On February 15, 2022, the SEBI Board decided that the provision relating to the separation of the “role” of the Chairperson and the Managing Director (MD)/ Chief Executive Officer (CEO) of listed companies would be moved from the mandatory category to the voluntary category. The applause will take a while to die down. Meanwhile, it would be useful to look at all the deficiencies inherent in this decision.
The issue of conceptual clarity needs to be addressed upfront. The “role” of the Chairperson and of the MD/CEO are different. The Chairperson is the Chair of the Board, and leads its discussions and deliberations. The MD/CEO is the head of management, tasked with the responsibility of running the affairs of the company.
The roles have always been different, and it is not necessary for SEBI, or anyone else, to separate the “roles”. What had to be addressed was the question whether the same individual should perform two different roles, namely, that of the Chair of the Board, and that of the MD/CEO.
The case for separation is not new. As early as 1992, the Committee on the Financial Aspects of Corporate Governance (the Cadbury Committee) noted: “Given the importance and the particular nature of the Chairman’s role, it should in principle be separate from that of the Chief Executive. If the two roles are combined in one person, it represents a considerable concentration of power.”

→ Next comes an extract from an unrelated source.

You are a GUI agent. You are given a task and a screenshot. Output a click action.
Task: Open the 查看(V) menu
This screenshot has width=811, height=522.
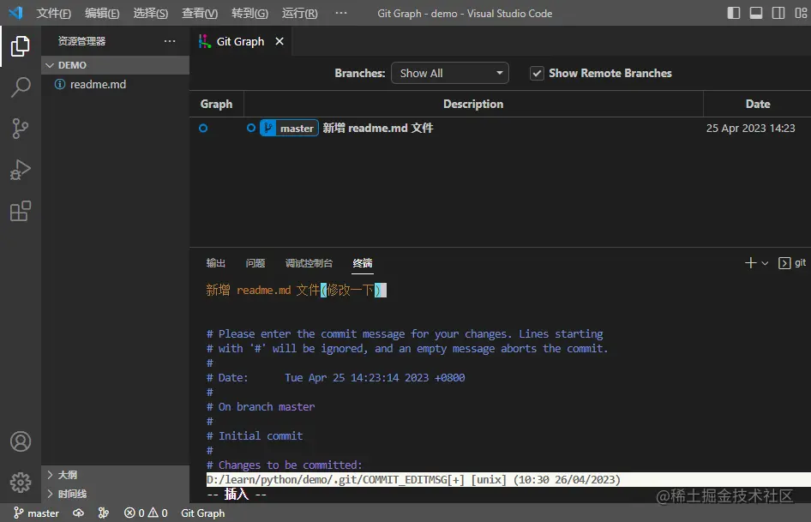[x=200, y=14]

Two decades ago, this author had described the combination of the two roles in the same individual as the ultimate negation of corporate governance. This conclusion emerged from the fact that managements, led by the MD/ CEO, were expected to run the company, and the Board, led by the Chairperson, was to ensure that the company was run well by the management. Combining the two roles in the same person was the equivalent of making that person a judge in his own cause.
Kotak Committee
The Committee on Corporate Governance 2017 (the Kotak Committee) recommended thus: “Listed entities with more than 40 per cent public shareholding should separate the roles of Chairperson and MD/CEO with effect from April 1, 2020. After 2020, SEBI may examine extending the requirement to all listed entities with effect from April 1, 2022.”
Based on the recommendations of the Kotak Committee, SEBI decided that the separation of MD/CEO and Chairperson would be made applicable to the top 500 listed entities, by market cap, with effect from April 1, 2020. The effective date for this decision to be implemented was later moved from April 1, 2020 to April 1, 2022.

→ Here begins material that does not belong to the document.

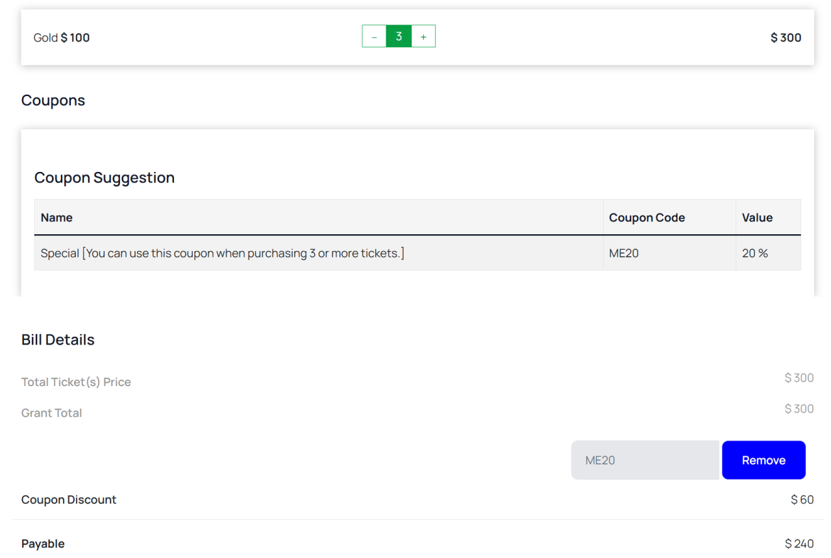Image resolution: width=831 pixels, height=558 pixels.
Task: Remove the applied ME20 coupon
Action: pyautogui.click(x=763, y=460)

Addressing a conference a few months ago, the SEBI Chairman exhorted the companies to give effect to the mandated separation before the due date, namely, April 1, 2022. It is reasonable to presume that since 2020, SEBI must have received a number of representations pointing to the difficulties, real and imaginary, in giving effect to this provision. The SEBI Chairman’s exhortation should be presumed to have come after the system had digested all the objections and suggestions that it had received over several months.
Things appear to have been on course for the separation to be effective in most, if not all, the companies. In what must have clearly been a last-ditch effort, with more expectation, than hope, the CII brought the matter to the attention of the Union Finance Minister. The Minister’s response was that SEBI should give a hearing to the corporates, having regard to their stated difficulties and objections. She added, for good measure, that SEBI was an autonomous regulator, and that she was not giving a diktat.

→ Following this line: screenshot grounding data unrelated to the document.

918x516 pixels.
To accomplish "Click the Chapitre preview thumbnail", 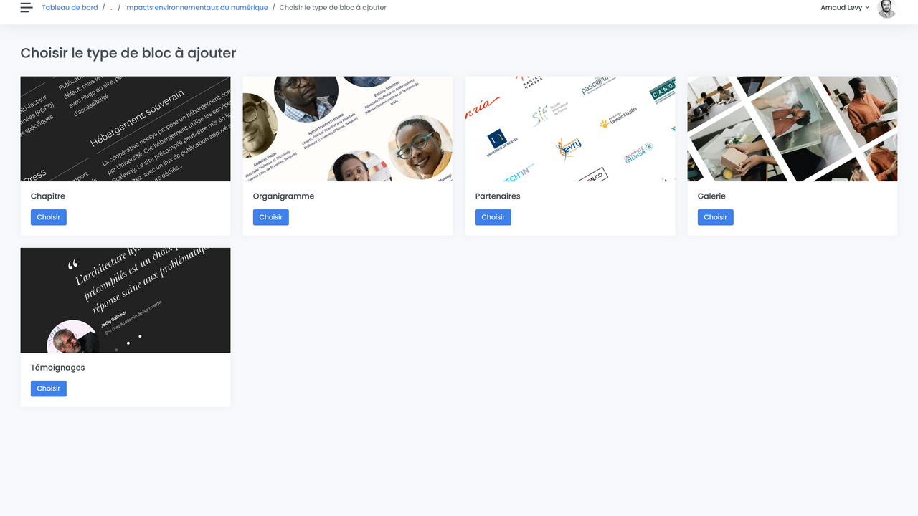I will 126,129.
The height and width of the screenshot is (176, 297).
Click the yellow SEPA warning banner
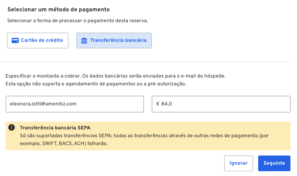(148, 136)
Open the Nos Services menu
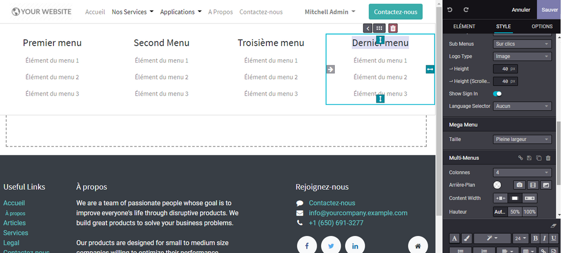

It would have been appropriate for SEBI to apprise the Minister of the process of consultation, followed by the extended time given for implementation, to the entities impacted by the proposed regulations. It is no one’s case that SEBI should have again called representatives of corporate India for a physical hearing, since the concept of a hearing does not necessarily translate to yet another round of physical hearing. It must be noted that the Kotak Committee, headed by a corporate luminary (also a CII President later) had among its members, the then Presidents of CII and FICCI.
Change in stance
Ten days after the Minister’s remarks, the SEBI Board decided that there were good enough reasons to move this provision from the mandatory category to the voluntary category. The excuse, masquerading as an explanation, was that as on December 31, 2021, only 54 per cent of the listed companies had complied with the provision. SEBI’s conclusion was that “expecting the remaining about 46 per cent of the top 500 listed companies to comply with these norms by the target date would be a tall order”.
It is passing strange that a legal provision is being abandoned/diluted because of the misplaced apprehension that a large number of entities would not comply. Non-compliance being respected, and in fact rewarded, goes against the grain of a law-abiding society. What SEBI clearly has not factored in is that many companies that had not complied up to December 31, 2021, had already decided what they would do in order to comply by March 31, 2022.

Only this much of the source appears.